The basic premise behind most of these modern evaluation tools is the concept of Entrustable Professional Activities described by Ten Cate in 2005 and reviewed recently . This idea allows competencies to be operationalized and measured in a work environment, and reflects the need to make a judgement about a resident’s independence that is inherent in orthopaedic education. Assessment systems referenced to a level of competence that allows entrustable activities to occur have distinct relevance to orthopaedic education as long as reference points are relatively clear. On an entrustment scale like the OCAT, a resident can be assessed as able to make management decisions with some staff direction (3/5). A score of 5/5 represents that the supervision from the attending was not required. This offers advantages over the more traditional poor to excellent numerical scales which can be interpreted and used differently by different raters—for example, one rater might compare a resident to the “usual resident at that training level,” another to current peers, and another to what is expected for graduation. The ultimate goal of a competency-based assessment system is to reflect progressive independence as defined by the vast majority of faculty.
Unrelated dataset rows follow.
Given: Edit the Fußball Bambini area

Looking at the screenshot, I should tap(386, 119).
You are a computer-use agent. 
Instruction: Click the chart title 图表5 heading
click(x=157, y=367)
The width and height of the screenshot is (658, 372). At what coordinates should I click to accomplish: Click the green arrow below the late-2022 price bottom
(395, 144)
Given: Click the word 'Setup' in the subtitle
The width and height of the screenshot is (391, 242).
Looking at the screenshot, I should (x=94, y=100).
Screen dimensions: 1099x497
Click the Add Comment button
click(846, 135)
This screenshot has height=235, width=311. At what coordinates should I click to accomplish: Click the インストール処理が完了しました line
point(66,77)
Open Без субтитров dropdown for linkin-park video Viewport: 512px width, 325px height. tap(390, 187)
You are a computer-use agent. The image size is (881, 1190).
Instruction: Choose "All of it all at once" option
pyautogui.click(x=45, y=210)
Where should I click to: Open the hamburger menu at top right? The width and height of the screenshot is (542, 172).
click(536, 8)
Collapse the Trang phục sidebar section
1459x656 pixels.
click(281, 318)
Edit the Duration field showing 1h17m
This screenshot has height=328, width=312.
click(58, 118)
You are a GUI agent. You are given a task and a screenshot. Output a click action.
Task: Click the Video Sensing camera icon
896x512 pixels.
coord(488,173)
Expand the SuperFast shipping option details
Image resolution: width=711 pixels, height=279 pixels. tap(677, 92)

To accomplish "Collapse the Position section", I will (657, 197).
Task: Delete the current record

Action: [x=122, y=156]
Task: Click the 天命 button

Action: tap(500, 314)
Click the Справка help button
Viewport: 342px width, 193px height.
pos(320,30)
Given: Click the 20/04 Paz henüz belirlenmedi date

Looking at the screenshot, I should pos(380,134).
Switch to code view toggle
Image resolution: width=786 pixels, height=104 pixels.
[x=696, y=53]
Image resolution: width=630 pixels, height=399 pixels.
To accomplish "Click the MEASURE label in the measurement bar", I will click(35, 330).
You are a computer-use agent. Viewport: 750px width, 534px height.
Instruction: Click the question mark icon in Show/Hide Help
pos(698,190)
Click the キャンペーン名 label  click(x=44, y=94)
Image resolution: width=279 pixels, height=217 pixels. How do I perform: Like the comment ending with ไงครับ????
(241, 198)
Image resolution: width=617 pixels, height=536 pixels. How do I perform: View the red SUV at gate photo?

The ACGME requires that residency programs teach and assess trainees in six core competencies: medical knowledge, patient care, interpersonal and communication skills, professionalism, systems-based practice, and practice-based learning and improvement. It is challenging to provide specific feedback to trainees with respect to these, and the last four are difficult to assess without direct observation. It is also true that the nontechnical competencies are crucial to providing patient-centered care (PCC) which is dependent on excellent communications skills and professionalism [25, 26]. The American Academy of Orthopaedic Surgeons (AAOS) developed a communications skills workshop focused on orthopaedic-specific scenarios [27, 28]. Unfortunately, it cannot be assumed that teaching and modelling communication skills and professionalism in a classroom results in incorporation of those skills into actual practice. Implementation of a direct observation program has significant advantages in these areas.
Direct observation programs require tools. A systematic approach with a checklist individualized to a residency structure currently exists in orthopaedic and other training programs. A user-friendly broad electronic platform assists with reporting to both residents and administration. Programmatic structure and faculty skill development are required as with any assessment system. The scope of skills to be assessed is broad—options include elements of a clinical history, physical exam, and review of data such as radiographs. The scope can be tailored to the specific rotation or environment which improves efficiency and relevance. System-based tasks such as discussion of surgical risks, indications, and patient safety awareness such as handwashing before and after contact with the patient can be added. Overall impressions and real-time comments can both be incorporated. Trainee self-assessment prior to reviewing the faculty evaluation may also be included.